Take the entries below and print, exactly, the stretch from the line containing "Task: Open จัดเรียงนักเตะ 2 sort dropdown" through the line containing "1864x990 pixels.", both included.

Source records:
..............................
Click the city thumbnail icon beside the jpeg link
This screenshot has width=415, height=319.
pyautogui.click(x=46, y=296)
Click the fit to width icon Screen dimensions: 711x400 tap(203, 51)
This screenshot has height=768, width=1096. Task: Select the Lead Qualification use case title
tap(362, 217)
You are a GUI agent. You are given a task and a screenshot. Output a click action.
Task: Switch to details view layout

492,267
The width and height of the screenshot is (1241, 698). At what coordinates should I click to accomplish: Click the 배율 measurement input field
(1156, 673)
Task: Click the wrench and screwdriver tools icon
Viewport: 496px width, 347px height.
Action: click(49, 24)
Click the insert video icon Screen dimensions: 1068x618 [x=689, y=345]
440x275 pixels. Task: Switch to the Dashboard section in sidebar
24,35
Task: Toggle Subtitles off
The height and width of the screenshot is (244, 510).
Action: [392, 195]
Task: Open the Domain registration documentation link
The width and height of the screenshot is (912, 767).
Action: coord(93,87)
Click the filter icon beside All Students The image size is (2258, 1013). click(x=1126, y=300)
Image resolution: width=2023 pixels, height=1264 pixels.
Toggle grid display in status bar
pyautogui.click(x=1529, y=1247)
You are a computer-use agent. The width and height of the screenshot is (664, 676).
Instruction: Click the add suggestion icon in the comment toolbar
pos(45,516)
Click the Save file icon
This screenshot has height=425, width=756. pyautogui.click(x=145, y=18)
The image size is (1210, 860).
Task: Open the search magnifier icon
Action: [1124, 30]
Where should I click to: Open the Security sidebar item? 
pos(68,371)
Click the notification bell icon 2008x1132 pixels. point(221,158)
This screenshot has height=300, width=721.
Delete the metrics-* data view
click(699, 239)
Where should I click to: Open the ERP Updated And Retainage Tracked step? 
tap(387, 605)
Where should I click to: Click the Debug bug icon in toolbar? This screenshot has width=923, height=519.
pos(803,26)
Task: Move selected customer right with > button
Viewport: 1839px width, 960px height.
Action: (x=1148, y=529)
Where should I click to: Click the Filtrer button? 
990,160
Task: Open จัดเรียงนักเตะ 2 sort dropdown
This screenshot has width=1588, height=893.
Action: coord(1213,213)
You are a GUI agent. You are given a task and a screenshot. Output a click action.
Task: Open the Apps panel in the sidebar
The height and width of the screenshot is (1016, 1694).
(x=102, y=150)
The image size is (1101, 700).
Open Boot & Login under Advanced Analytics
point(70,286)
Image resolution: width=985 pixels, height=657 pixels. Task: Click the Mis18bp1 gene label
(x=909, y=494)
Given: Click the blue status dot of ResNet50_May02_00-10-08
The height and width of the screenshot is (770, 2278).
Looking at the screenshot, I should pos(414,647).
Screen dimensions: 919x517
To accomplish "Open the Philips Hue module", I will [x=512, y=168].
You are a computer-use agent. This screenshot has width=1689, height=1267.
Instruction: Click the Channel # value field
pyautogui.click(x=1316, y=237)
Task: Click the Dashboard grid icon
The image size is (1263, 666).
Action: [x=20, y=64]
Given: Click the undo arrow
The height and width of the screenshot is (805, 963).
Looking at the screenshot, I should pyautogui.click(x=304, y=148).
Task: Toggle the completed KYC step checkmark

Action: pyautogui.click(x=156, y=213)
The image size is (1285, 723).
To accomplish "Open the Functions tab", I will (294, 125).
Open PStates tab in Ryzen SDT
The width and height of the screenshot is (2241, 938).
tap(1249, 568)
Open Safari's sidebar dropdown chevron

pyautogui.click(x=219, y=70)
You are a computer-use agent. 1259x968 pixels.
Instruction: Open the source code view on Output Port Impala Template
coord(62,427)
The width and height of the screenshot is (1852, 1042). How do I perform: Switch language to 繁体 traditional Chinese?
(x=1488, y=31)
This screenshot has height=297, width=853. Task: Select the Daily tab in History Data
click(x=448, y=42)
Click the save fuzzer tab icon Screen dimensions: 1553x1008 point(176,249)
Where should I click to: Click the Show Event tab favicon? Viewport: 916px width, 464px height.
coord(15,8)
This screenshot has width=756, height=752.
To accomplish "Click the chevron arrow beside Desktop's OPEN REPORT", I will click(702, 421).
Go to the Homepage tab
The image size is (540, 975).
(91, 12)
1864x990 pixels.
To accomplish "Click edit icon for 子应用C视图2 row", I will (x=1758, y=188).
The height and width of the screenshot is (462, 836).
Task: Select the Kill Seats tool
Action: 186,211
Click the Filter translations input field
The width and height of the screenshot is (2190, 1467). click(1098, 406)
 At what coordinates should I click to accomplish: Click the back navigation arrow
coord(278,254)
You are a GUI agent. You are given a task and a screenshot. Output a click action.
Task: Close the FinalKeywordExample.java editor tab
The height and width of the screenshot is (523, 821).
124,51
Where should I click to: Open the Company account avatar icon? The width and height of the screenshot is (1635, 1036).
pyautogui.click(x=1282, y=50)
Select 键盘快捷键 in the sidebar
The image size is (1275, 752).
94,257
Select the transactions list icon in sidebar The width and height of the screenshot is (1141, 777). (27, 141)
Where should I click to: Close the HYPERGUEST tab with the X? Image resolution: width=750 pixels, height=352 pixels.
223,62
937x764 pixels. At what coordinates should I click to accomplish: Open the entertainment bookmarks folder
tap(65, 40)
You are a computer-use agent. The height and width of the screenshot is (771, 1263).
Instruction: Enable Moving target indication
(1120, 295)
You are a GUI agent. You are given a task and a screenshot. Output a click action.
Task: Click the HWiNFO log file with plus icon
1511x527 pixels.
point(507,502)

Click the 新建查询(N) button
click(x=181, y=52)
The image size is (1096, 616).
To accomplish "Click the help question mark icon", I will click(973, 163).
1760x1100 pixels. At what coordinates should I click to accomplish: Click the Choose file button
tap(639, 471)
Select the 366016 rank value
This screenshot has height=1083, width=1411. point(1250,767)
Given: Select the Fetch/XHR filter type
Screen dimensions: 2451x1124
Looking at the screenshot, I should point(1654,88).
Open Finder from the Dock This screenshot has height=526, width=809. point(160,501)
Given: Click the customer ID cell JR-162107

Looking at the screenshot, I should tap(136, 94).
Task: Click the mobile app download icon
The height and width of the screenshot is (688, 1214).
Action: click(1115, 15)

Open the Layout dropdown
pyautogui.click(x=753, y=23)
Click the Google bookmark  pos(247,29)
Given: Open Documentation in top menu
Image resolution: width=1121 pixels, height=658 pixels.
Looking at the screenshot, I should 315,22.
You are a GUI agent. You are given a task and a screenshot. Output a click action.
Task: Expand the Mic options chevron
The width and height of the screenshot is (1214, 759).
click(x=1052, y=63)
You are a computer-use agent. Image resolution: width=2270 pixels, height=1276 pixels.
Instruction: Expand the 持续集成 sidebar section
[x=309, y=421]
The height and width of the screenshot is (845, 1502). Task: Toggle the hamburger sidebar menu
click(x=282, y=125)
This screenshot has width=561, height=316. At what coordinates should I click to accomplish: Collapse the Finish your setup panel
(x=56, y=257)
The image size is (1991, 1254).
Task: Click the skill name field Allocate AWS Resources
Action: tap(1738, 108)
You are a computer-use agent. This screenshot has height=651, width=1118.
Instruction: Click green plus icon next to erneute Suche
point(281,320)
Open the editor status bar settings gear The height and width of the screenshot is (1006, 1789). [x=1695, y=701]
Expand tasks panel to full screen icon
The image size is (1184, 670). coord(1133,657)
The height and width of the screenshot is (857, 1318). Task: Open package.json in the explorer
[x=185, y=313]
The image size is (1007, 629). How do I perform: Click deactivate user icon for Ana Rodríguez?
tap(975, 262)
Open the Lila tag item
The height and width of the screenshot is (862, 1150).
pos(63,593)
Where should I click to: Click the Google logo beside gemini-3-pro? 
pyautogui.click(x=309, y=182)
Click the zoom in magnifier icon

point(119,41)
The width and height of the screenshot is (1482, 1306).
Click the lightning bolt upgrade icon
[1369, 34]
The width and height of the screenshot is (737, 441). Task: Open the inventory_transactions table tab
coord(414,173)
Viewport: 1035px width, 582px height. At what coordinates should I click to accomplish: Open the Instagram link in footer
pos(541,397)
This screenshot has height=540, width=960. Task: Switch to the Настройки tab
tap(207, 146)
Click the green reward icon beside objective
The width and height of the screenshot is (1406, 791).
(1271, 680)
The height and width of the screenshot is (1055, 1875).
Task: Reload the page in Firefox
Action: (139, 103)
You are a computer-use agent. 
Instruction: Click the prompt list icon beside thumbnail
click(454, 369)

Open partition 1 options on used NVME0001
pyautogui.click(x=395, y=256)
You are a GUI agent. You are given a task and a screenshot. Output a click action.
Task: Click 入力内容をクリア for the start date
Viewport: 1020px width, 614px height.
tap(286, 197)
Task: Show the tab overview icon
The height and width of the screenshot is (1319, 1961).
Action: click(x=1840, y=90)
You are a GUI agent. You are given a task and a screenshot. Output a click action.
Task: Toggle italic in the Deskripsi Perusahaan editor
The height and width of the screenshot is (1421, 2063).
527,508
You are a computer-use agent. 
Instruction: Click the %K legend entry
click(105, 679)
..............................
» **WRITTEN SOLUTION**:
Task: Open จัดเรียงนักเตะ 2 sort dropdown
This screenshot has width=1588, height=893.
Action: coord(1213,213)
You are a GUI agent. You are given a task and a screenshot. Output a click action.
Task: Open the Apps panel in the sidebar
The height and width of the screenshot is (1016, 1694).
(x=102, y=150)
The image size is (1101, 700).
Open Boot & Login under Advanced Analytics
point(70,286)
Image resolution: width=985 pixels, height=657 pixels. Task: Click the Mis18bp1 gene label
(x=909, y=494)
Given: Click the blue status dot of ResNet50_May02_00-10-08
The height and width of the screenshot is (770, 2278).
Looking at the screenshot, I should pos(414,647).
Screen dimensions: 919x517
To accomplish "Open the Philips Hue module", I will [x=512, y=168].
You are a computer-use agent. This screenshot has width=1689, height=1267.
Instruction: Click the Channel # value field
pyautogui.click(x=1316, y=237)
Task: Click the Dashboard grid icon
The image size is (1263, 666).
Action: [x=20, y=64]
Given: Click the undo arrow
The height and width of the screenshot is (805, 963).
Looking at the screenshot, I should pyautogui.click(x=304, y=148).
Task: Toggle the completed KYC step checkmark

Action: pyautogui.click(x=156, y=213)
The image size is (1285, 723).
To accomplish "Open the Functions tab", I will (294, 125).
Open PStates tab in Ryzen SDT
The width and height of the screenshot is (2241, 938).
tap(1249, 568)
Open Safari's sidebar dropdown chevron

pyautogui.click(x=219, y=70)
You are a computer-use agent. 1259x968 pixels.
Instruction: Open the source code view on Output Port Impala Template
coord(62,427)
The width and height of the screenshot is (1852, 1042). How do I perform: Switch language to 繁体 traditional Chinese?
(x=1488, y=31)
This screenshot has height=297, width=853. Task: Select the Daily tab in History Data
click(x=448, y=42)
Click the save fuzzer tab icon Screen dimensions: 1553x1008 point(176,249)
Where should I click to: Click the Show Event tab favicon? Viewport: 916px width, 464px height.
coord(15,8)
This screenshot has width=756, height=752.
To accomplish "Click the chevron arrow beside Desktop's OPEN REPORT", I will click(702, 421).
Go to the Homepage tab
The image size is (540, 975).
(91, 12)
1864x990 pixels.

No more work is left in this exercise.